I still worry about finances and how I'm going to retire but I know this worry will eventually go away. I also am finding that not worrying about what the spouse will do to me is helping with my spiritual path. Feeling lighter and more energy I can focus on helping others more and finding meaning in life.
I don't know how many in TAM were in abusive relationships. I do know that even after freedom of the divorce decree I struggled with blaming myself and wanting to curl up and die. It took me another4 months to start to feel safe...maybe after I had paid off the lawyers and the huge settlement to the exH and knew he wasn't going to come after me (too much fun on his vacation spending his entitlement).


----------



## Homemaker_Numero_Uno

When you hear 180 and the first thing that comes to mind is that it's something you do on your snowboard, you're happy.

When you don't have to have a reason for anything/everything that you do, that makes sense to another person, bliss!

When your vegan diet doesn't get undermined by somebody who wants to 'show love' by cooking you a steak from the Meat House, splendid.

When you do not have to hear about how your own daughter 'is going to be' when she grows up, marvelous.

When you can hire a sitter and even if she is 'hot' you don't have to hear about it and feel uncomfortable when HE is going to be getting home first, worried that he might do or say something to make sitter quit or worse file a lawsuit. 

When he pulls out in back of you while you're driving your kids to gymnastics and your reaction is just "Son of a b*tch." and then you flip your rearview mirror so you can't see him...out of sight, out of mind.


----------



## stillhoping

I was not the one who wanted the divorce, there are things I find it easier to do now that I am alone, but I shared my life with exH for almost 30 years and I miss him a lot. I'm getting on with my life, but I am finding it a slow, slow process. The D will be final for a year in May, so I expect that once the first year is behind me, I will keep feeling stronger.

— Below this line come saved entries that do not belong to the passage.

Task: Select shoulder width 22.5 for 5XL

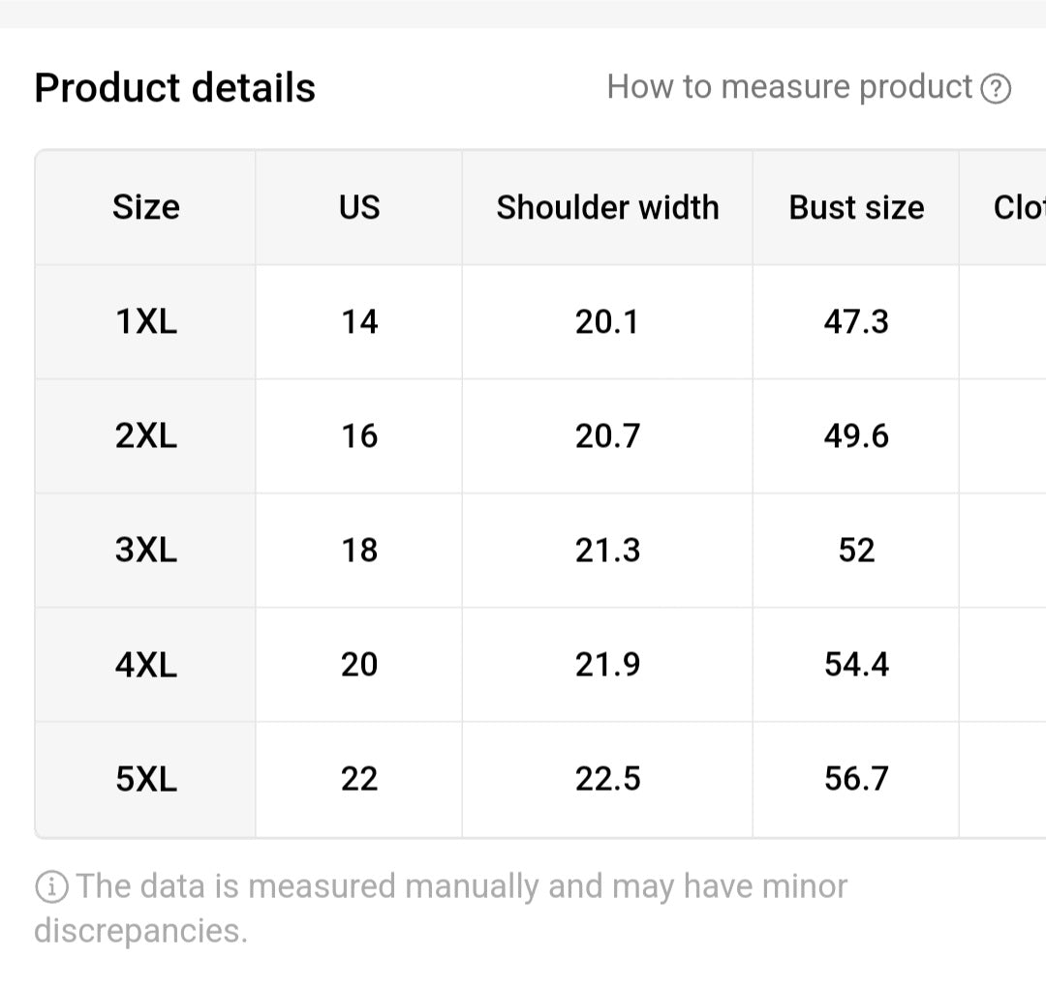Action: 607,778
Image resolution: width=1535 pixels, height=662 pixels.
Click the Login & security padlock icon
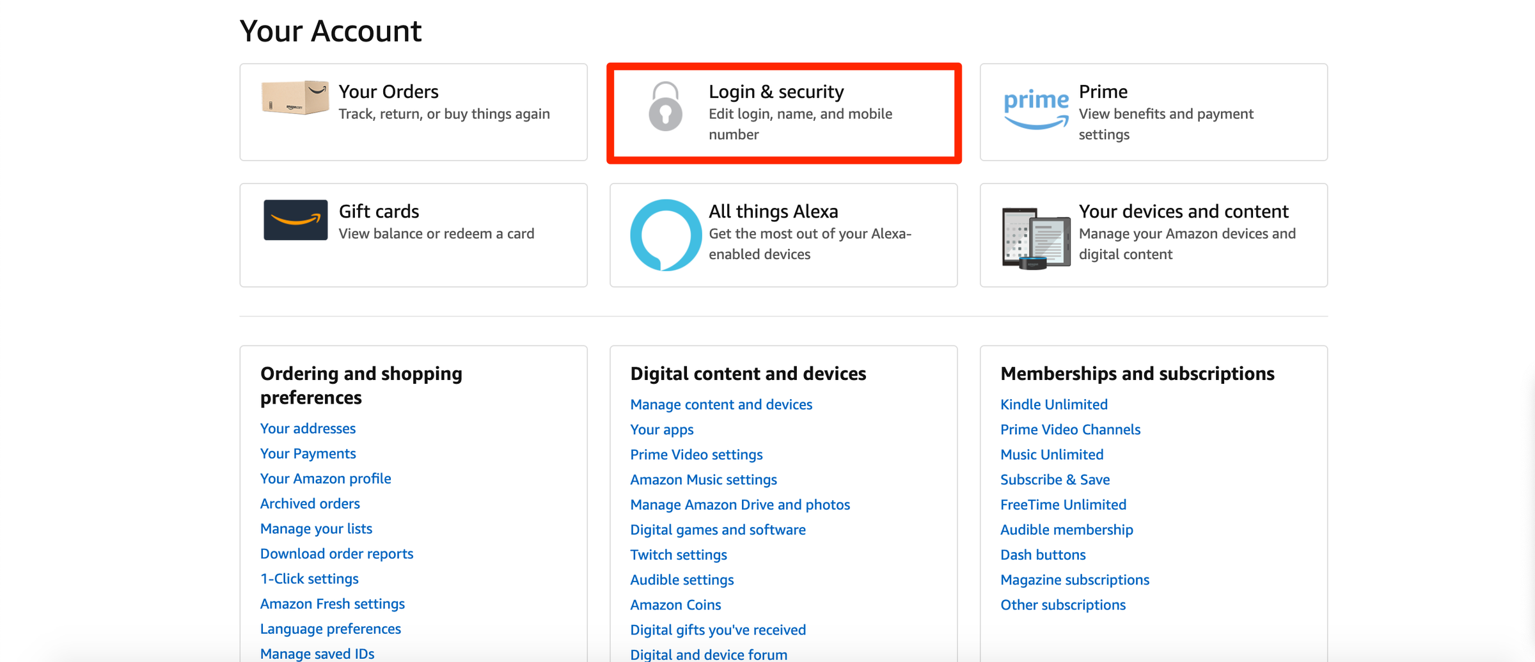pyautogui.click(x=665, y=107)
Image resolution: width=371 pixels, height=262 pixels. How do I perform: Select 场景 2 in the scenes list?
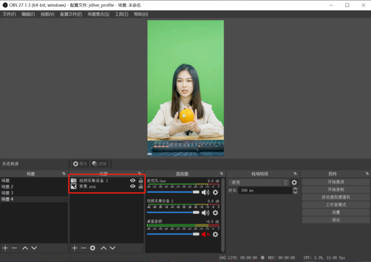click(x=8, y=187)
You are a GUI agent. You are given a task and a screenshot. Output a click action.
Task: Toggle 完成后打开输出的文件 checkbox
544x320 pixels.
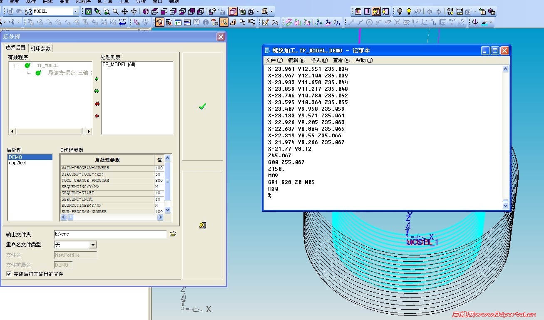coord(9,274)
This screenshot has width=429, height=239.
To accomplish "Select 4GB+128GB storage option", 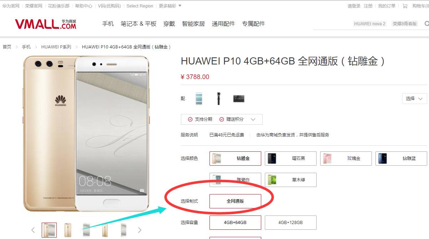I will [x=291, y=223].
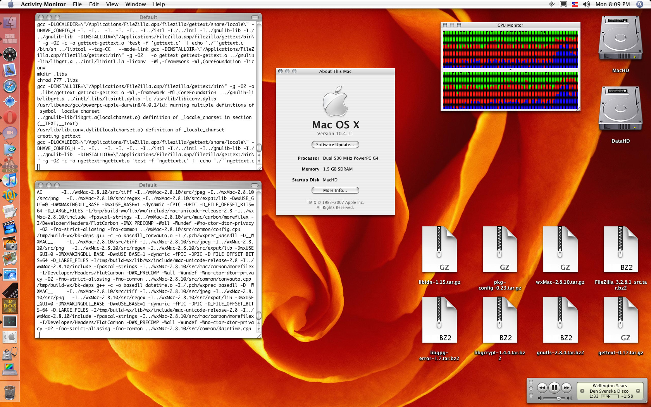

Its just that at 55, I didn't expect to find myself alone, dating and trying to deal with all of that with my grown kids. They don't live with me, except when my youngest is home from college but they don't want to hear about Mom dating! And I wanted to love my ex forever


----------



## Stretch

StillHoping,

I just wanted to say, be positive and know that your age is irrelevant. I am like you, jilted after decades, not looking forward to finding someone to share my time with, etc. Alas, this is not about me. The day I told my WAW we should see other people, I met someone at a concert that night. She is an awesome person with a D30 and D14. And did I mention she is 53? I am 47 and I flat out adore her and we love spending time together even though we are both separated and were hurt by our spouses. The pain is there but the happiness is there more.

I am sure you are a beautiful caring woman that most men would love to get to know. Try meetup.com, one of my friends meets tons of nice people there and it is less pressure than a dating site.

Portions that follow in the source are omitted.